Short- and medium-term outcomes for patent ductus arteriosus stenting in neonates ≤2.5 kg with duct-dependent pulmonary circulation.
Nasef MA, Shahbah DA, Batlivala SP, Darwich R, Qureshi AM, Breatnach CR, Linnane N, Walsh KP, Oslizlok P, McCrossan B, Momenah T, Alshahri A, Abdulhamed J, Arafat A, Tamimi OA, Diraneyya OM, Goldstein BH, Kenny D. Catheter Cardiovasc Interv. 2022 Oct;100(4):596-605. doi: 10.1002/ccd.30351. Epub 2022 Jul 29.PMID: 35904221
Take Home Points:
1) Stenting the patent ductus arteriosus in infants ≤ 2.5 kg with DDPBF is technically feasible and achieves short-term outcomes comparable to or better than surgical systemic-to-pulmonary shunting.
2) There is relatively high incidence of morbidity with this procedure, especially related to arterial access.
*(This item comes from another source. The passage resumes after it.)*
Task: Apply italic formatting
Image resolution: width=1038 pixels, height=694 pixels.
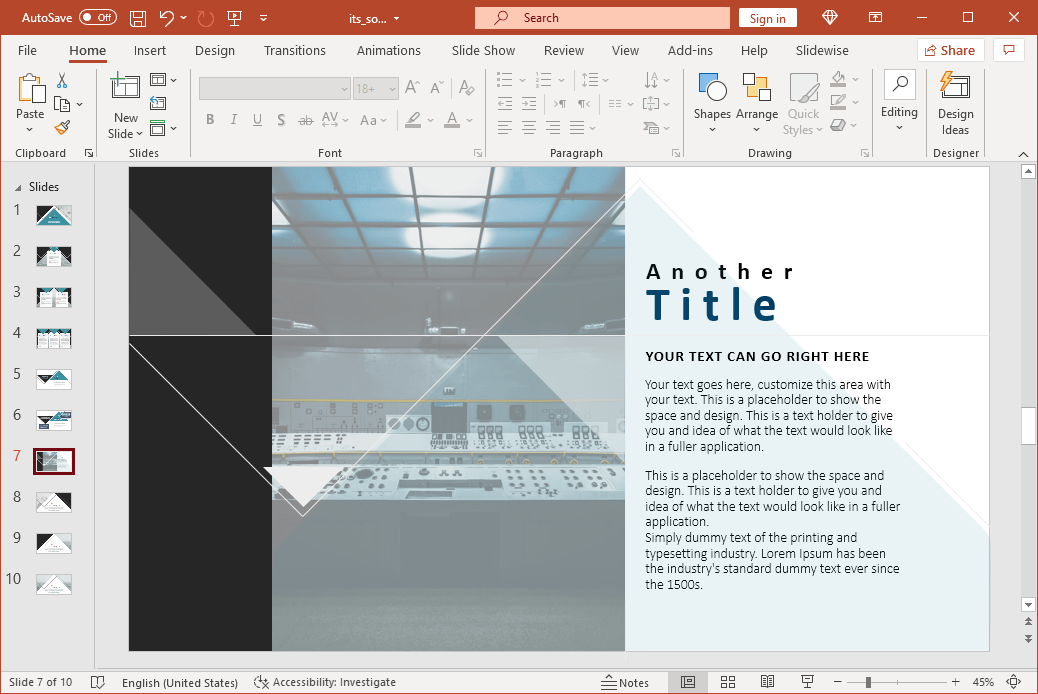Action: pyautogui.click(x=233, y=119)
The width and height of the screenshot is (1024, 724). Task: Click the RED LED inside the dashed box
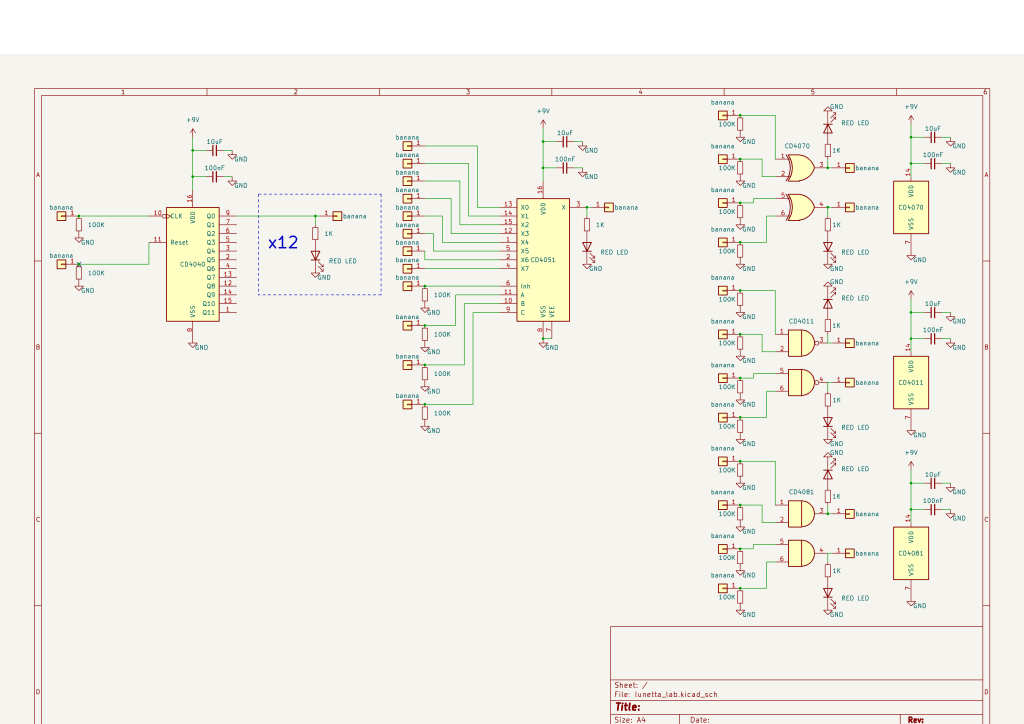(x=315, y=258)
Commentary from Dr. Konstantin Averin (Cohen Children’s Heart Center), catheterization section editor of Pediatric Cardiology Journal Watch:
Stenting of the patent ductus arteriosus (PDA) has become an accepted alternative to a surgical systemic-to-pulmonary shunting (SPS) in patients with ductal dependent pulmonary blood flow DDPBF). Infants who are ≤ 2.5 kg are at highest risk for SPS, so PDA stenting is an attractive option in this patient population. The authors sought to assess procedural and short-term outcomes in infants ≤ 2.5 kg undergoing PDA stenting for DDPBF using data from 4 large cardiac centers.
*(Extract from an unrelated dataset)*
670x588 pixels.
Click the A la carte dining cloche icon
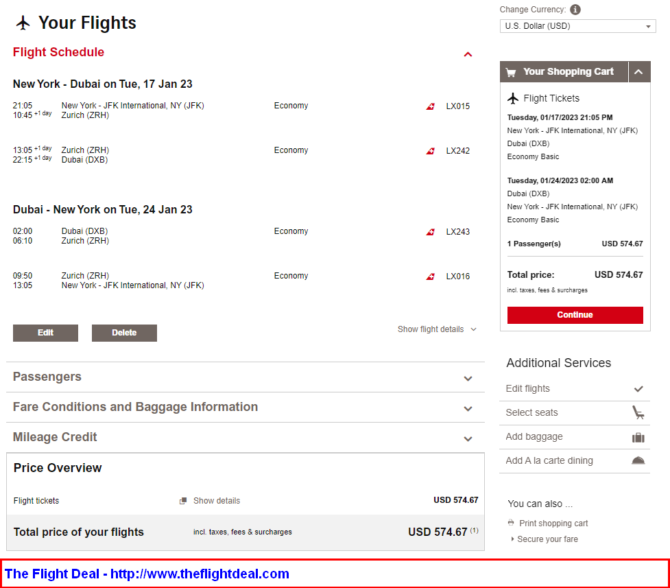pos(638,461)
From March 2007 to February 2020, 38 patients – median age at procedure 10 days (IQR 6-15), median procedural weight 2.2 kg (IQR 2-2.4 kg) (11 under 2.0kg) – underwent PDA stenting. There were a variety of diagnoses, but a majority had pulmonary atresia or pulmonary stenosis (71%). A majority (79%) of the PDA’s had complex anatomy with a tortuosity index of II or III. In 47% of patients the procedure was performed via the femoral artery, while the carotid artery was used in 8 (21%), umbilical artery in 6, axillary artery in 4, and femoral vein in 2 (Figure 1).
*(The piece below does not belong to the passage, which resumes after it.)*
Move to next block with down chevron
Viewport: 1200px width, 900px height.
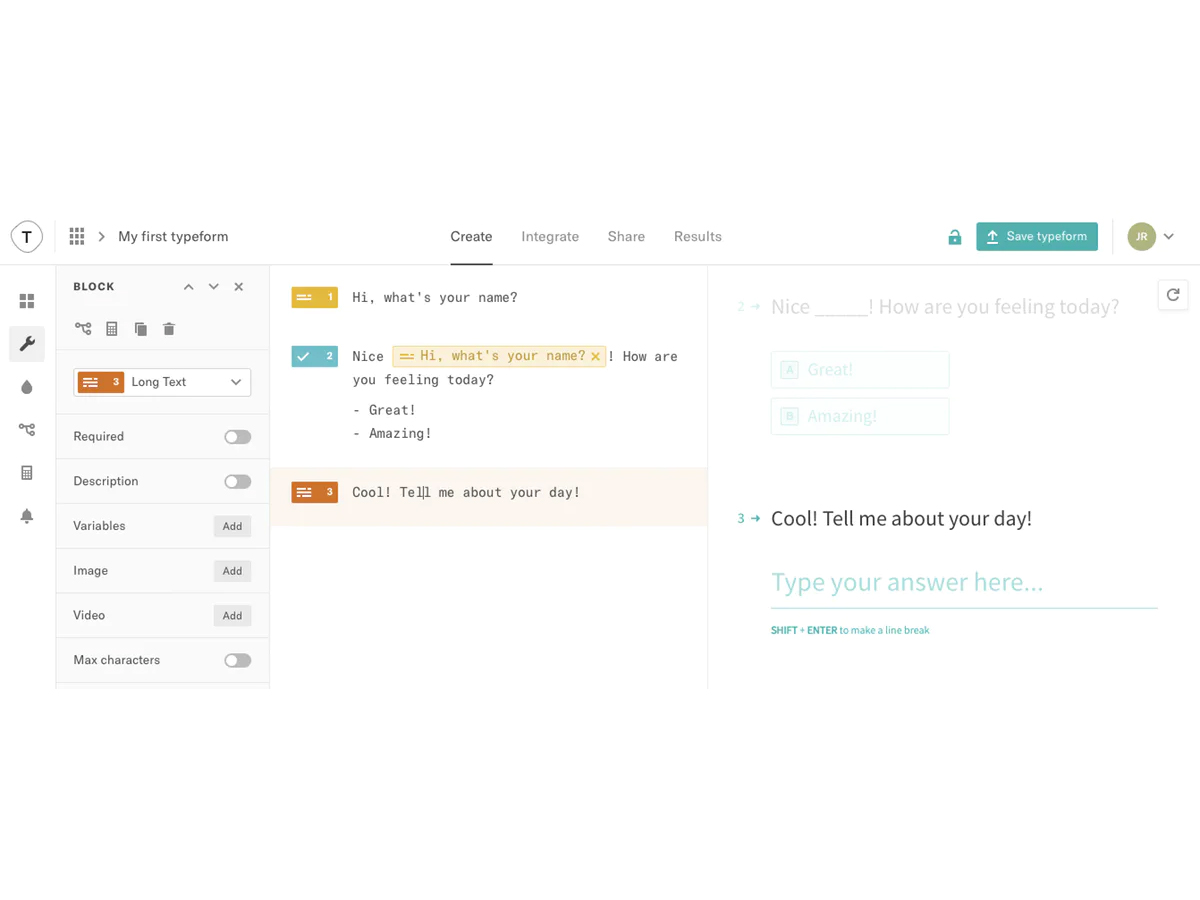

Patient outcomes are summarized in Figure 3. Successful stent implant was achieved in 92% of initial procedures (35/38) with no procedural deaths. There was a high incidence (18%, 7/38) of serious adverse events related to the primary procedure (Figure 2) – most commonly related to carotid and femoral artery access. The thirty-day survival for the entire cohort was 97%. Twenty patients required reintervention.
The authors conclude that PDA stenting in infants ≤ 2.5 kg is feasible and effective. The authors should be commended for providing important data on a challenging procedure in a very challenging patient population. Despite the relatively high risk of access related complications, it is interesting that none of the patients who underwent axillary artery access had any complications related to this. Recognizing that this was one of the access sites used least frequently further investigation as to whether the axillary artery may be a safer approach for this procedure is warranted. This study highlights the need for additional data to inform decision making around PDA stenting.